Por que não falamos sobre aborto

ursinho de pelúcia no quarto vazio da criança

Aborto espontâneo e natimorto são formas emocionalmente intensas e muito únicas de luto e trauma, que geralmente ocorrem em privacidade e silêncio. Para os pais que esperam ansiosamente a chegada de um novo membro da família, a morte fetal - quer ocorra no início ou no final da gravidez - pode ser devastadora. O manto de sigilo que paira sobre esses tópicos pode dificultar a conversa, mas é fundamental trazer essas conversas à luz.





Conversei com dois especialistas, a psicóloga Aline Zoldbrod de Boston e a Dra. Elizabeth Fitelson, do Departamento de Psiquiatria da Universidade de Columbia, sobre as questões emocionais e culturais que cercam o aborto espontâneo e o natimorto - e como abordar essa experiência de vida tão peculiar.

Fitelson observa que os avanços na medicina têm sido uma faca de dois gumes para os novos pais; as taxas de mortalidade neonatal estão caindo drasticamente e muitas pessoas pensam que os médicos são capazes de “consertar” qualquer coisa que cruze seu caminho. A percepção do público sobre a gravidez, diz ela, mudou. Não é mais um evento de vida de alto risco para pais gestacionais e filhos, mas um caso de rotina, com problemas na gravidez vistos como administráveis.

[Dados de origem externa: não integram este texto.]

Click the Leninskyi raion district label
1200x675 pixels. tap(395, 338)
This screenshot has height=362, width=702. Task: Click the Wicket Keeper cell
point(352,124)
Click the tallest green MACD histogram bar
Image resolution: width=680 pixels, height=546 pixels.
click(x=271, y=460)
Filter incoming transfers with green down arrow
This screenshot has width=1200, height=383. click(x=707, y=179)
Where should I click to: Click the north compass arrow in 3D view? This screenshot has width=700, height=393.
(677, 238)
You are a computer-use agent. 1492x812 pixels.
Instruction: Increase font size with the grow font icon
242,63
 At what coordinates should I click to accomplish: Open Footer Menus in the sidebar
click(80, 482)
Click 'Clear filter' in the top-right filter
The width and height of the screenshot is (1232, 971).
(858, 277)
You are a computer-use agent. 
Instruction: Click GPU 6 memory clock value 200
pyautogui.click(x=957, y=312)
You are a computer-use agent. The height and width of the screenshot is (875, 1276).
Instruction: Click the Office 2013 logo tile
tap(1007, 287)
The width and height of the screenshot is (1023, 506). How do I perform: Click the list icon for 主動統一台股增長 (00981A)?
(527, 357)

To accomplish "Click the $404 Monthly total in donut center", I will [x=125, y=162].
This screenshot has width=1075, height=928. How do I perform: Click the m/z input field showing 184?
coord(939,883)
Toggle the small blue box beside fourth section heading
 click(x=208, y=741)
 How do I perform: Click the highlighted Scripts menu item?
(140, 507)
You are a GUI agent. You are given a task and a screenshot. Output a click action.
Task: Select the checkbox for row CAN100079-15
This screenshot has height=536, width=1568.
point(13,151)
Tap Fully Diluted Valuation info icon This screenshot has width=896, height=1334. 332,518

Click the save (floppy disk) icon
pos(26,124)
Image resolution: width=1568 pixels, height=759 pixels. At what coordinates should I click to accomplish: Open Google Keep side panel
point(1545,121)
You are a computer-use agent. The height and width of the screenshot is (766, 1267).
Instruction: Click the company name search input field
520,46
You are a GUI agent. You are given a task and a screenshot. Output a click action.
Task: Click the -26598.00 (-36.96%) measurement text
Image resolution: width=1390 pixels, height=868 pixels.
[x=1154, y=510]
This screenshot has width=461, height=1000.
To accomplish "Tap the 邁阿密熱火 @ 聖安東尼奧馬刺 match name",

A verdade é realmente mais complicada. Cuidados médicos mais avançados tornaram mais fácil identificar e tratar problemas durante a gravidez. Mas alguns problemas não são superáveis. “Em uma grande porcentagem de gravidezes”, diz ela, “as coisas simplesmente não combinam e o resultado esperado é o aborto espontâneo”. O silêncio sobre as estatísticas de aborto espontâneo molda a maneira como pensamos sobre a gravidez e a paternidade, muitas vezes em detrimento dos futuros pais.

De acordo com a March of Dimes, uma organização dedicada ao bem-estar neonatal, em torno 10-15 por cento das gestações terminam em aborto espontâneo, com perda da gravidez antes de 20 semanas de gestação. O número real pode ser muito maior, já que algumas gestações terminam silenciosamente antes que as pessoas percebam que estão grávidas. Embora a natureza relativamente comum do aborto espontâneo não o torne menos trágico, destaca que essa experiência não é excepcional e que os pais que enfrentam o aborto estão longe de estar sozinhos. Natimortalidade, morte após 20 semanas, é muito menos comum, ocorrendo em menos de um por cento das gestações - mas dado o número de gestações nos Estados Unidos em um determinado ano, é um número enorme de pessoas enfrentando uma experiência emocional intensa.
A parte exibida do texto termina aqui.